The purpose of this testing was to evaluate the current hardware and software performance for the PACAD prototype. The collection and analysis of the extensive chemical agent test data required cooperation from both sides.

“An interesting part of the lengthy testing period was that the ECBC team had ample opportunity to interact with the Japanese visitors on a personal level,” said U.S. Lead PACAD Project Engineer Michael Palko. In preparation for testing and also due to changes in TRDI-ADTeC project personnel, the first week of their visit to ECBC included meetings devoted to ensuring the visitors’ safety and familiarization with procedures for testing at ECBC and solidifying the partner relationships to ensure continued project continuity and successful completion of the PACAD testing.

“All the project members worked together so well, and it was particularly satisfying to see the positive interaction between the visitors and ECBC Lab personnel. I think everyone involved really enjoyed collectively working together in this unique capacity to meet the test goals of the project,” Palko said.

Following the testing phase of the project, members of the ECBC PACAD Project Team traveled to Japan in December 2011 to meet with the TRDI-ADTeC team to conduct preliminary review of the test results, evaluate the current level of capability, and determine the next steps in the project. The teams also began compiling the recent test results with previous testing results into a required Joint Final Report for final submission to their necessary agencies.

In March 2012, ECBC hosted the TRDI-ADTeC team to review and finalize test results before reporting the current status of the PACAD Project to the Joint Steering Committee (JSC), co-chaired by Dr.
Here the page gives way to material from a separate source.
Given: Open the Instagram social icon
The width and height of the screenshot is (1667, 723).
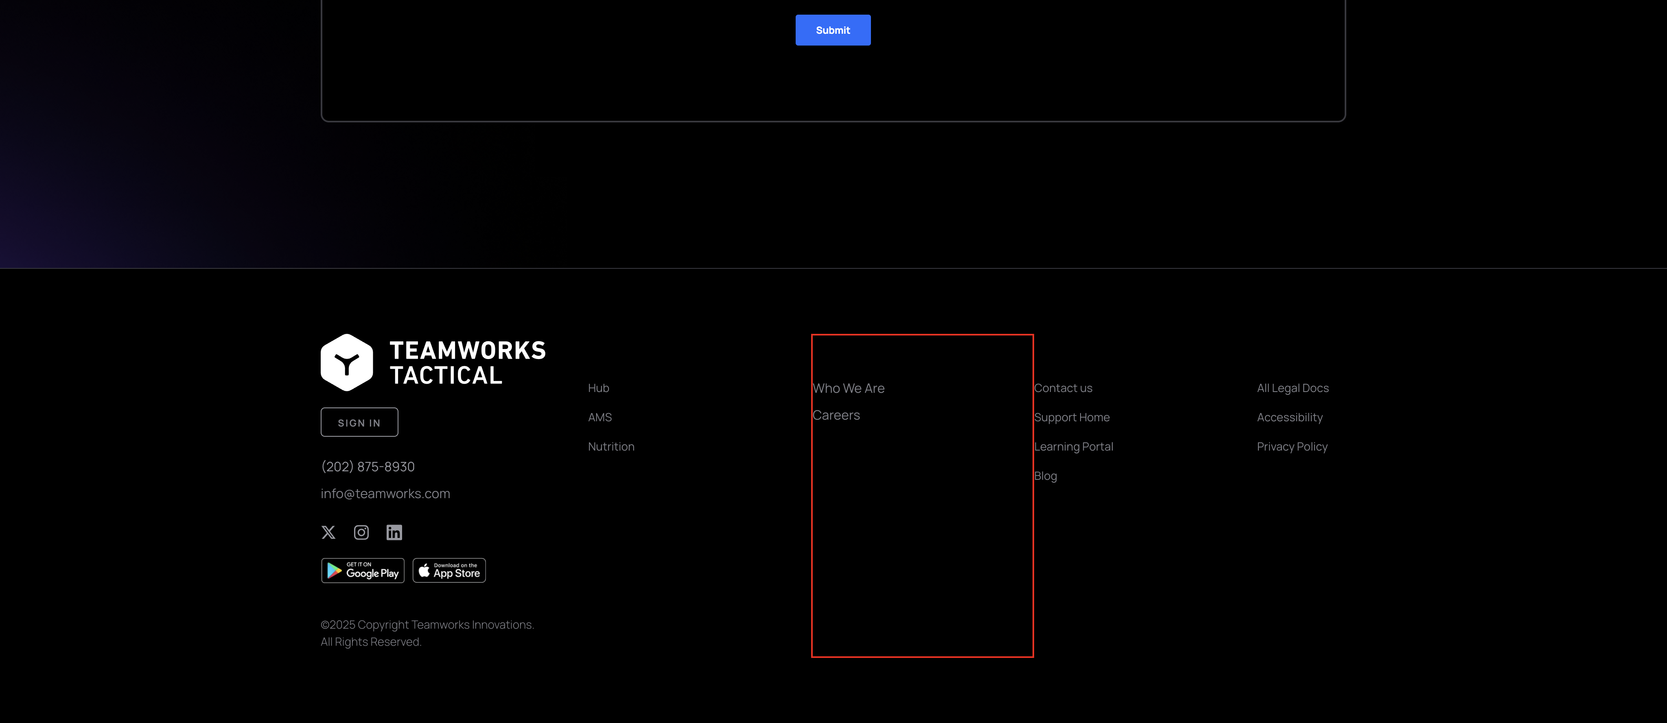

James Baker, ECBC Associate Director and U.S. Technical Project Officer, and the Director of TRDI-ADTeC. ECBC also proposed Joint Follow-on efforts to continue the U.S.-Japan working relationship.
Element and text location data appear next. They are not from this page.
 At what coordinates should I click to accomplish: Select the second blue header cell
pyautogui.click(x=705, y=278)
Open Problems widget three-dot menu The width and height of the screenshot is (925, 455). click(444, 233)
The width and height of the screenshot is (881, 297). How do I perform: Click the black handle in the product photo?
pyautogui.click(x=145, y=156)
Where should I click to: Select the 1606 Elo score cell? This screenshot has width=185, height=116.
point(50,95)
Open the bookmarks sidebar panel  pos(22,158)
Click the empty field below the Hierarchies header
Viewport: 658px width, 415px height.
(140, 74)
“Working on a project like this has been a wonderful experience for the Detection Engineering Branch,” said Dr. Baker. “I hope that we find other projects that will allow us to collaborate with the Japanese to capitalize on both of our strengths and continue this relationship.”

Additional testing is planned for the upcoming year at the Japan MOD Chemical School, which members of the ECBC PACAD Project Team plan to observe. Both ECBC and TRDI-ADTeC agreed upon dates and locations for additional meetings to prepare for project close-out, including the Joint Final Report, and to discuss possible Follow-on efforts.
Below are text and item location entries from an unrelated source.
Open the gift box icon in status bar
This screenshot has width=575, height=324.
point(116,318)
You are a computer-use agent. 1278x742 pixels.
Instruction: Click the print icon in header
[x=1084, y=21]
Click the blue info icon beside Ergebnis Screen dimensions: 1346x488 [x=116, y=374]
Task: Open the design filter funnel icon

“ECBC and TRDI personnel have developed an excellent working relationship during the execution of the PACAD Program,” U.S. PACAD Project Manager and Detection Engineering Branch Chief Bill Argiropoulos said. “The synergy that has developed between the two Centers creates an environment of win-win cooperative knowledge sharing.” Another practical benefit of a cooperative research and development project is that by sharing and exchanging technical information, partners also share the cost. In the case of the PACAD, the U.S. shared the technology behind the M256A1 Chemical Agent Detector, Japan led the development of the PACAD prototype, and the U.S. led the testing of the PACAD Prototype.

“Although the project has involved some unique situations and challenges, the strong working relationships established during the project have allowed the team to overcome these matters to continue successful cooperation,” Palko said.

“All international efforts require extra care and attention because of language barriers and cultural barriers,” said Baker. “I think that the Detection Engineering Branch has really gone the extra mile to make sure that this project is a success and they deserve a lot of credit for that.”

The current PACAD project, as outlined in the MOU, is scheduled to close out by March 2013. Both ECBC and TRDI-ADTeC are currently planning possible Joint Follow-on efforts and are working towards a path forward for the PACAD Project.

In addition to the PACAD project, ECBC and TRDI-ADTeC have maintained a working relationship under higher level International Agreements for explorative discussions of other areas of mutual interest and possible collaboration regarding future Chemical and Biological defense technology.